Prior to May 2011, in the minority Parliament, these concerns, which are shared by many Canadians including labour, environmental organizations, Indigenous groups, human rights and development NGOs and others, would tend to be mentioned, but ultimately sidelined, in committee reports to the House of Commons, which invariably recommended Canada ratify the free trade deal in question.
During the Harper majority years, though opposition parties tried their best to get critical witnesses before trade committee, their concerns would be purged from the official report. In the end, the record would show near unanimous support for a given trade deal, with high praise from a range of business lobbies. A final third reading vote in Parliament, Senate endorsement and royal assent made the deal final for perpetuity.

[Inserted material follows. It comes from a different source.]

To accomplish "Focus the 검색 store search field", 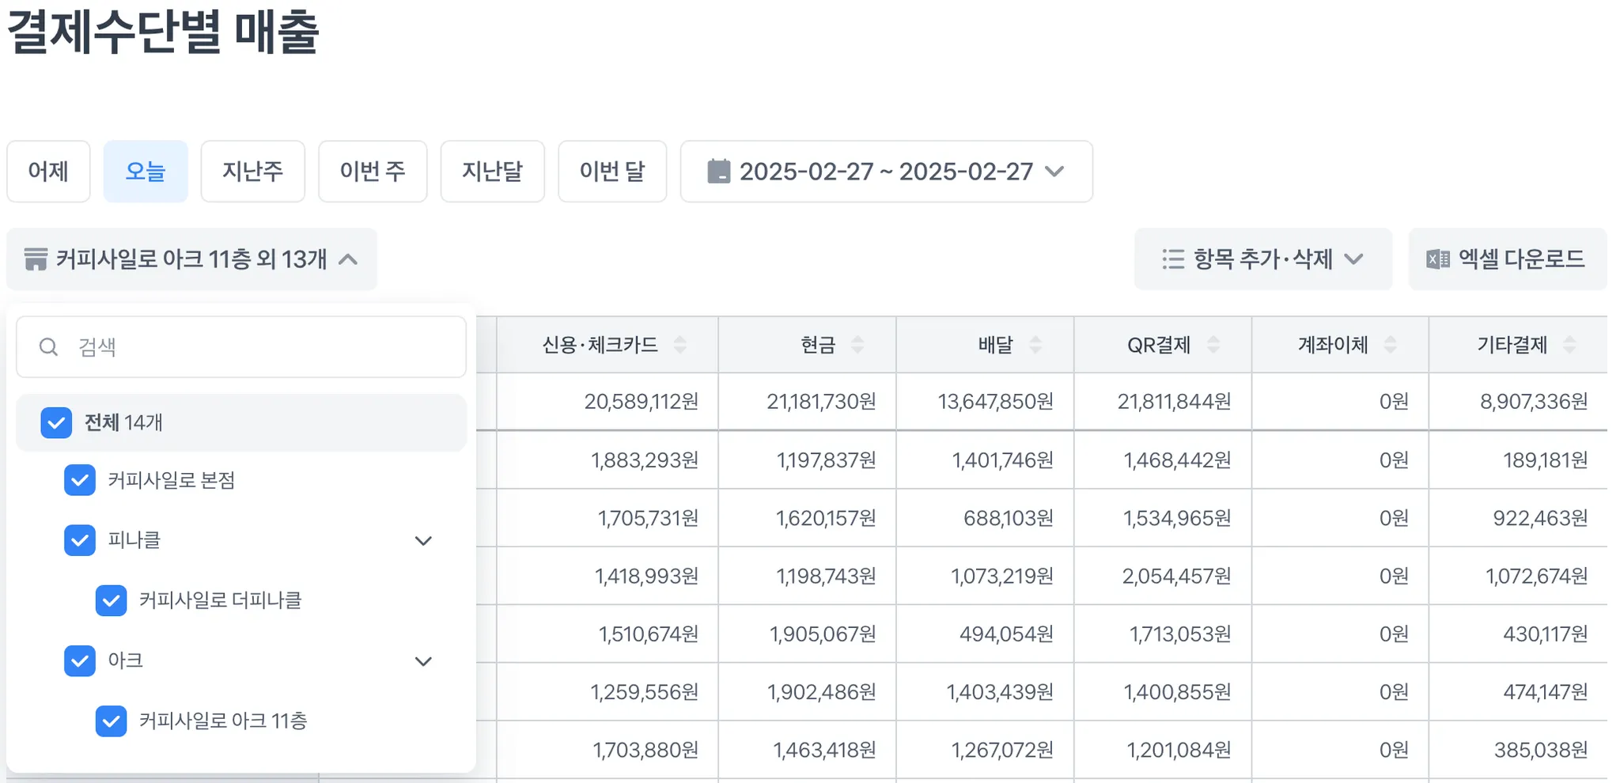I will click(x=241, y=347).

What a real review would look like
Can we expect more from the newly elected Liberal government? No, but we should demand it, especially for an agreement as permanent and imposing as the TPP. But what might a better process look like?
An agreement that purports to set binding rules for regulating commerce in the 21st century certainly deserves public hearings, across the country. Trudeau has invited the provinces to join him in Paris for this year’s international climate talks. He could equally invite them to help him co-ordinate national consultations on the TPP.

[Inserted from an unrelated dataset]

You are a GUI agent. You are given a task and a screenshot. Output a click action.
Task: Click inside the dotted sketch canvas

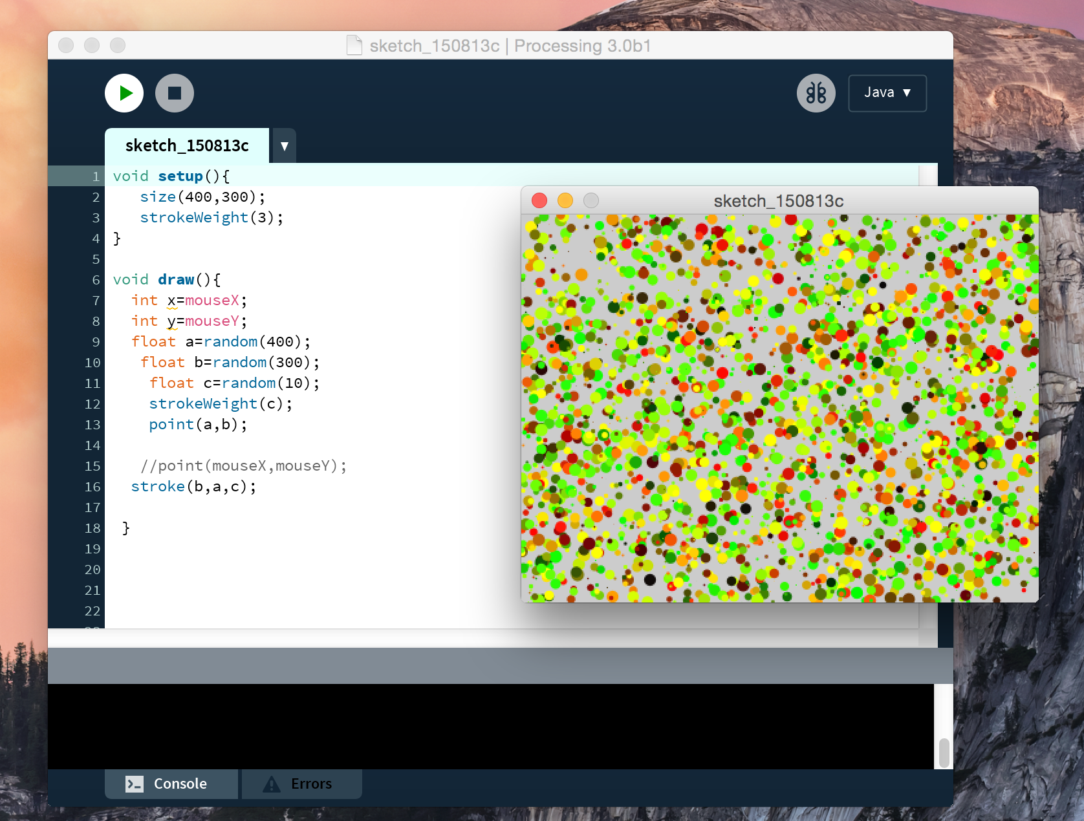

Trudeau won a mandate to do a great many good things (invest in public transit, renewable energy, and a revitalized public service, for example), but the TPP was not one of them and could interfere with their achievement. Ontario was recently burned by a WTO decision ruling its landmark Green Energy Act illegal because it favoured domestic production of solar and wind power components. The TPP may include unanticipated new restrictions on what the provinces and federal government can do for the sake of meeting carbon emissions reductions and transitioning off fossil fuels.
Importantly for Trudeau, the new prime minister could significantly boost his stature and credibility by informing TPP partner countries Canada cannot be bound by the agreement as negotiated, and that public input could result in Canadian demands for changes. His resolve can only be strengthened by the U.S. insistence that it can still force changes in Canada’s implementation of its TPP commitments.

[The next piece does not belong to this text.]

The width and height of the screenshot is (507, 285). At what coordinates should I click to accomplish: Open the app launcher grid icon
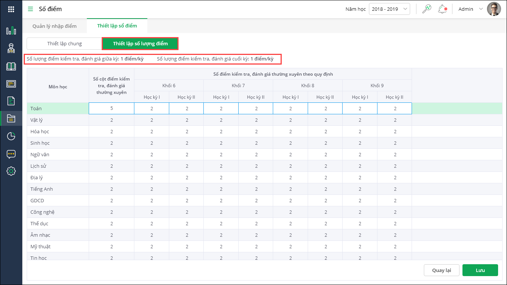point(11,9)
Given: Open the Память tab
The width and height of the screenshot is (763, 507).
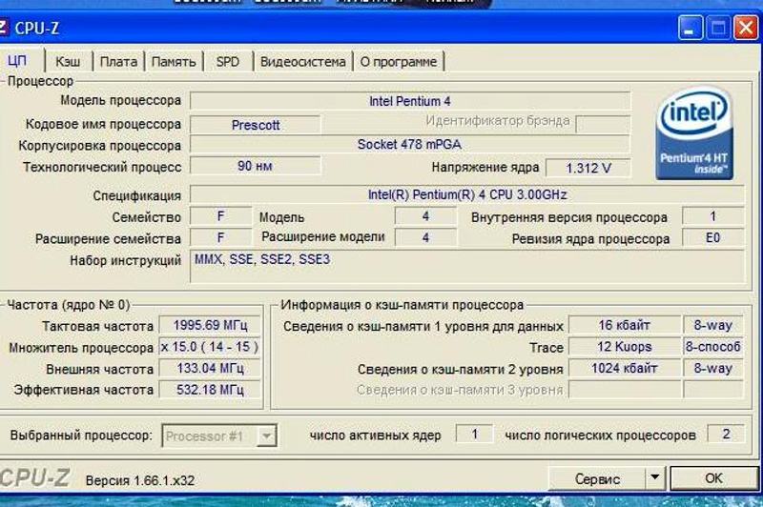Looking at the screenshot, I should click(174, 62).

Normally, a treaty comes into force after a certain number of signatories have ratified and implemented it. But in the case of the TPP the U.S. has inserted an additional step where the White House must “certify” that a trading partner’s implementation legislation is in full compliance before the TPP comes into effect. There’s no good reason Canada should suffer this humiliating process, which would allow U.S. congressional and corporate interests to wrest even further concessions.
Popular support for the TPP is not as high as the government or business groups probably expected. A wrong step on this early test for the Trudeau regime could be damaging to the new government, making other planks of its platform all the more difficult to realize.
Trudeau can only gain by being more open and democratic than the last government, which also wouldn’t be difficult. He could start with the review process for the TPP—by making sure all voices are heard, and that they feel their input has the capacity to alter the outcomes for Canada. The health of our economy, our public services and our democratic institutions depends on it.
Stuart Trew is the senior editor of the Monitor, a bimonthly journal of the Canadian Centre for Policy Alternatives. Follow Stuart on Twitter @StuJT. Scott Sinclair directs the CCPA’s Trade and Investment Research Project.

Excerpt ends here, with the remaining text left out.